Dublin’s taxi problem: ‘There’s as many cabs here as New York’

Dublin-based drivers complain that taxi supply exceeds demand, with little oversight

A taxi at a rank in Dublin city centre. Photograph: Alan Betson/The Irish Times

A taxi at a rank in Dublin city centre. Photograph: Alan Betson/The Irish Times


Parked at the end of a long queue of taxis that spill over into the adjacent lane near St Stephen’s Green, taxi driver Adidemi Lugboso (51) says there is one glaring problem he faces as a cab driver in the city.

“There’s too many taxis,” he says. “There’s as many taxis here as New York.”

Several taxi drivers who spoke to The Irish Times said the number of cabs on the street can be overwhelming and oversight was not enough to regulate unlicensed drivers.

“Nobody’s listening,” says David Heavey (57), waiting for a fare outside Dublin Castle. “If you report someone you never hear back.”

“It just goes flying around in the cloud,” agreed Sean (53), who declined to give his last name. “Nobody ever acts on it. The punishment doesn’t fit the crime.”

Waiting in line outside the Westbury Hotel on Grafton Street, he says he couldn’t remember the last time the enforcement team came to him to check on his details.

Week nights

He maintains that customers focus too much on Friday and Saturday night when taxis are in high demand, but don’t care about the rest of the time when the streets are flooded with cabs.

“Where are you on Monday, Tuesday, Wednesday and Thursday, you know?” he says.

The DriverCheck app allows users to enter the number located on the side of the taxi and compare the photo and name to the person driving the car. If no information comes up, the driver is probably not licensed. The problem, according to the drivers, is there is little enforcement.

Pulling on a cigarette next to his taxi parked in the line along the quays, Seán Nolan (44) agrees with the claim of a lack of oversight and response to illegal taxi drivers.

Checking on drivers

“We can’t complain,” he says. “If we find a taxi on the rank that is illegitimate, or not on the driver check, we can’t report them. It has to be a customer [who reports them]. What use is that because not all customers will check the system to see if that driver is legit.”

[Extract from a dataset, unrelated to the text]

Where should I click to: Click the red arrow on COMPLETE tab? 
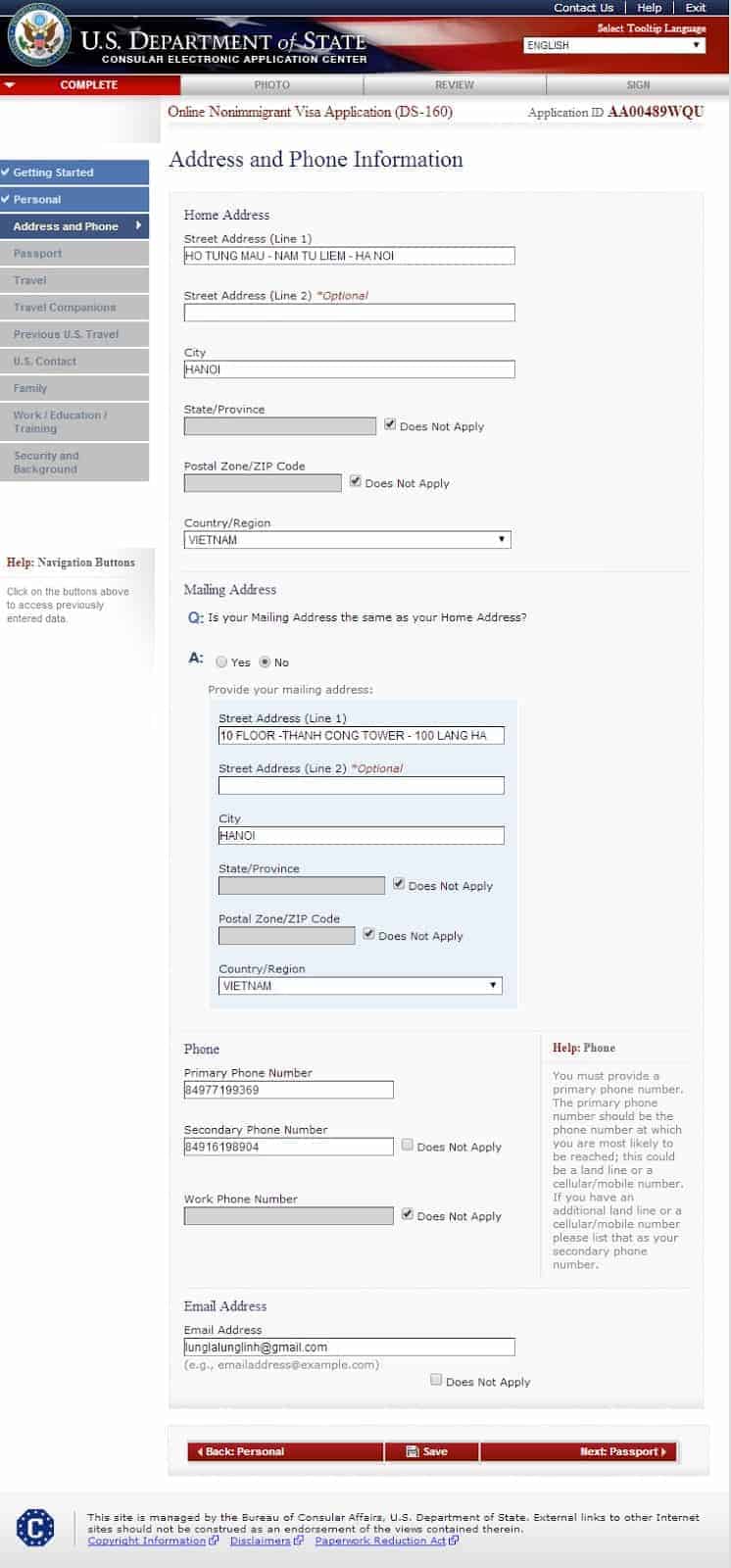pos(10,85)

Nolan, like many other drivers, does not see the introduction of Uber as contributing to their problems. Unlike in many other countries, Uber drivers in Ireland must be licensed in the same way as taxi drivers.

“That’s about the one good oversight that government does have on a taxi,” says Nolan. “That Uber can’t come into the country and just send anybody. I had to be vetted. Every man here had to be vetted. Uber can’t vet the way our police force can vet.”